─── Sunulan Metin ───

İkincisi: Maddi nuraninin akisleridir. Şu akis ayn değil, fakat gayr da değil. Mâhiyeti tutmuyor, fakat o nuraninin ekser hasiyetlerine mâliktir. Onun gibi hayy sayılıyor. Mesela: Şems dünyaya girdi. Her bir âyinede aksini gösterdi. O akislerin her birinde, güneşin hâssaları hükmünde olan ziya ve ziyadaki elvan-ı seb’a bulunuyor.10 Maddi nurani, yanı yarı nurani de diyebiliriz. Mesela, elimizde ayna olsa ve o aynayı güneşe doğru tutsak, aynamızda ısısı, ışığı ve elvan-ı seb’ası ile bir küçük güneş var diyebiliriz. Tamamen aynısı değil, fakat tamamen de gayrısı değil. Ayrıca hayat dardır, fakat aynanın kabiliyeti göstermiyor. Fakat toprak aynası, kıpır kıpır canlı olduğunu ve elvan-ı seb’asını çıkardığı nebatat ile göstermektedir diyebiliriz.

─── Kaynak Malzeme ───

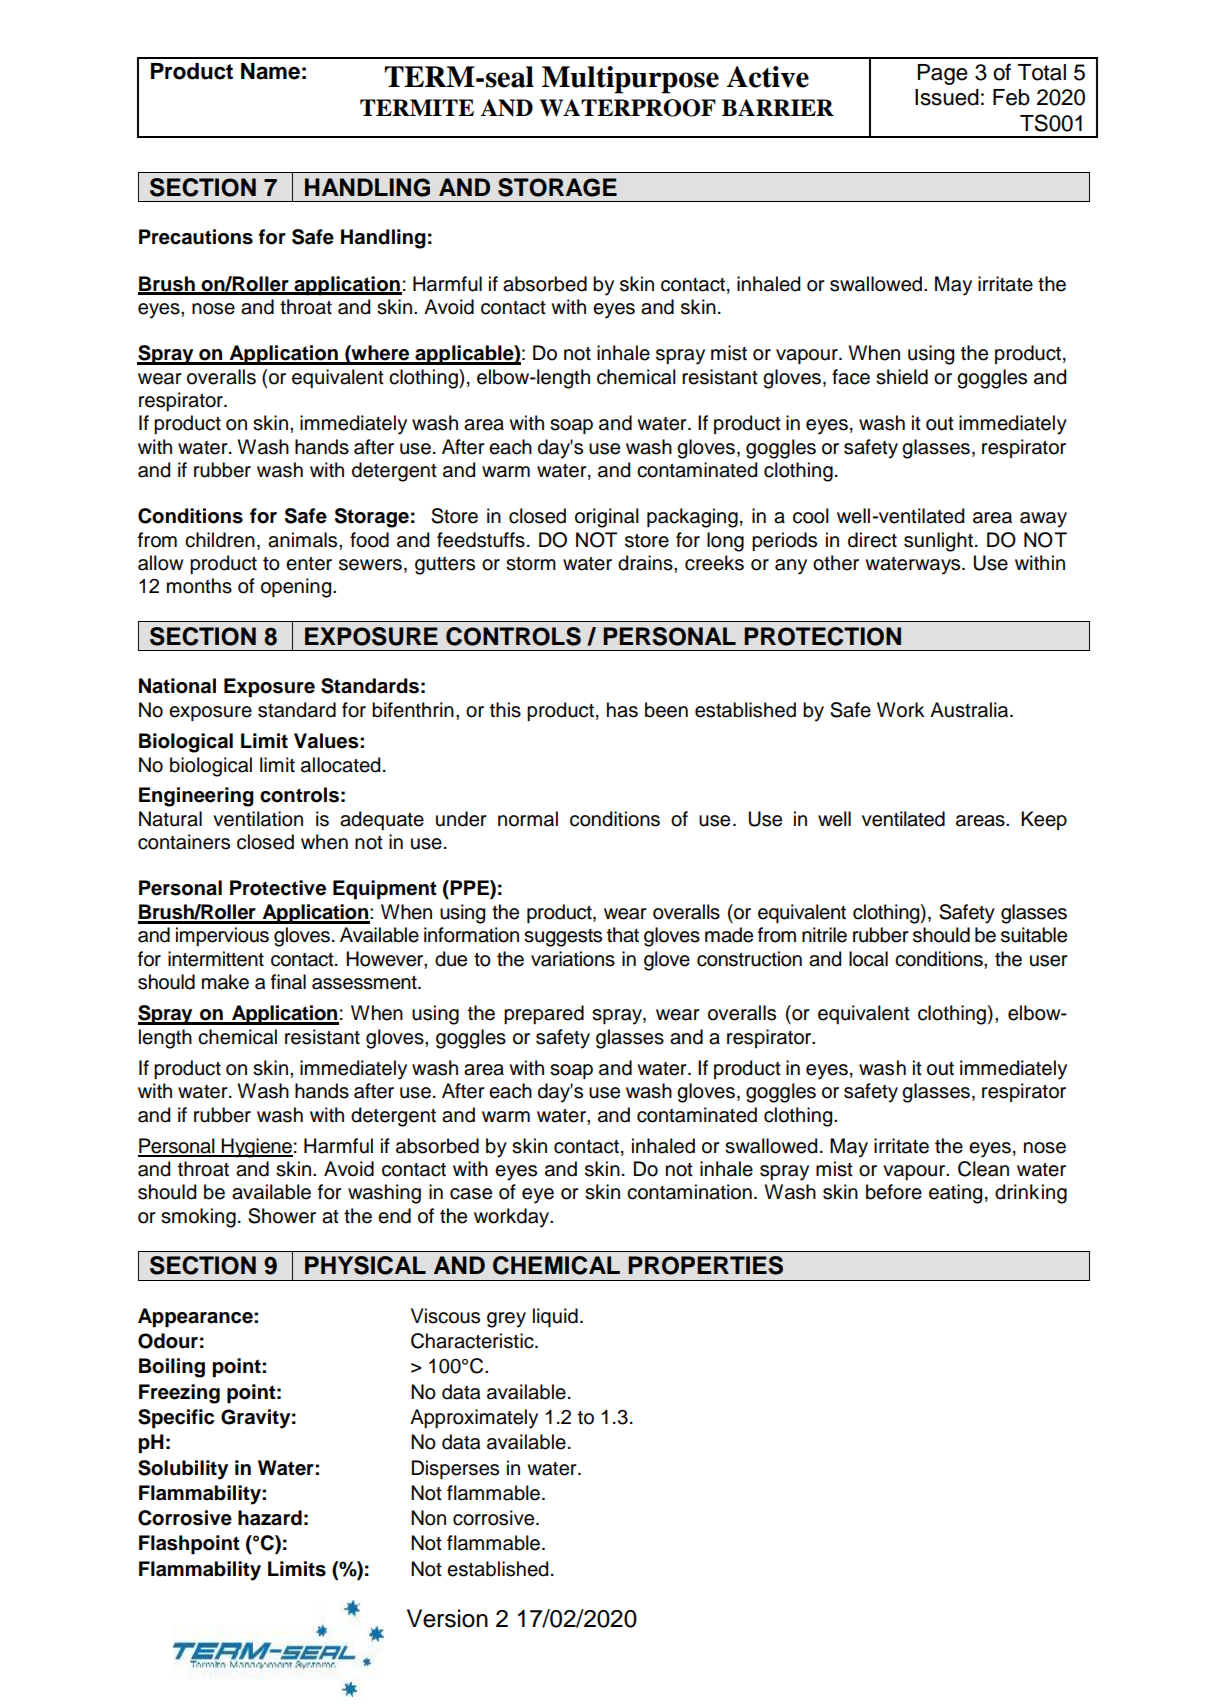  Describe the element at coordinates (630, 80) in the screenshot. I see `Multipurpose` at that location.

───

● Verilen Görevler:
a) Akisler hakkındaki metinde "İkincisi: Maddi nuraninin" sözlerinden başlayıp "ile göstermektedir diyebiliriz." sözlerine kadar aşağı inen kısmın tamamını, hiçbir değişiklik yapmadan döndürün.
b) Akisler hakkındaki metne göre, güneşin âyinelerdeki akislerinin her birinde neler bulunmaktadır?

● Görev Sonuçları:
a)
İkincisi: Maddi nuraninin akisleridir. Şu akis ayn değil, fakat gayr da değil. Mâhiyeti tutmuyor, fakat o nuraninin ekser hasiyetlerine mâliktir. Onun gibi hayy sayılıyor. Mesela: Şems dünyaya girdi. Her bir âyinede aksini gösterdi. O akislerin her birinde, güneşin hâssaları hükmünde olan ziya ve ziyadaki elvan-ı seb’a bulunuyor.10 Maddi nurani, yanı yarı nurani de diyebiliriz. Mesela, elimizde ayna olsa ve o aynayı güneşe doğru tutsak, aynamızda ısısı, ışığı ve elvan-ı seb’ası ile bir küçük güneş var diyebiliriz. Tamamen aynısı değil, fakat tamamen de gayrısı değil. Ayrıca hayat dardır, fakat aynanın kabiliyeti göstermiyor. Fakat toprak aynası, kıpır kıpır canlı olduğunu ve elvan-ı seb’asını çıkardığı nebatat ile göstermektedir diyebiliriz.

b) Güneşin hâssaları hükmünde olan ziya ve ziyadaki elvan-ı seb'a bulunmaktadır.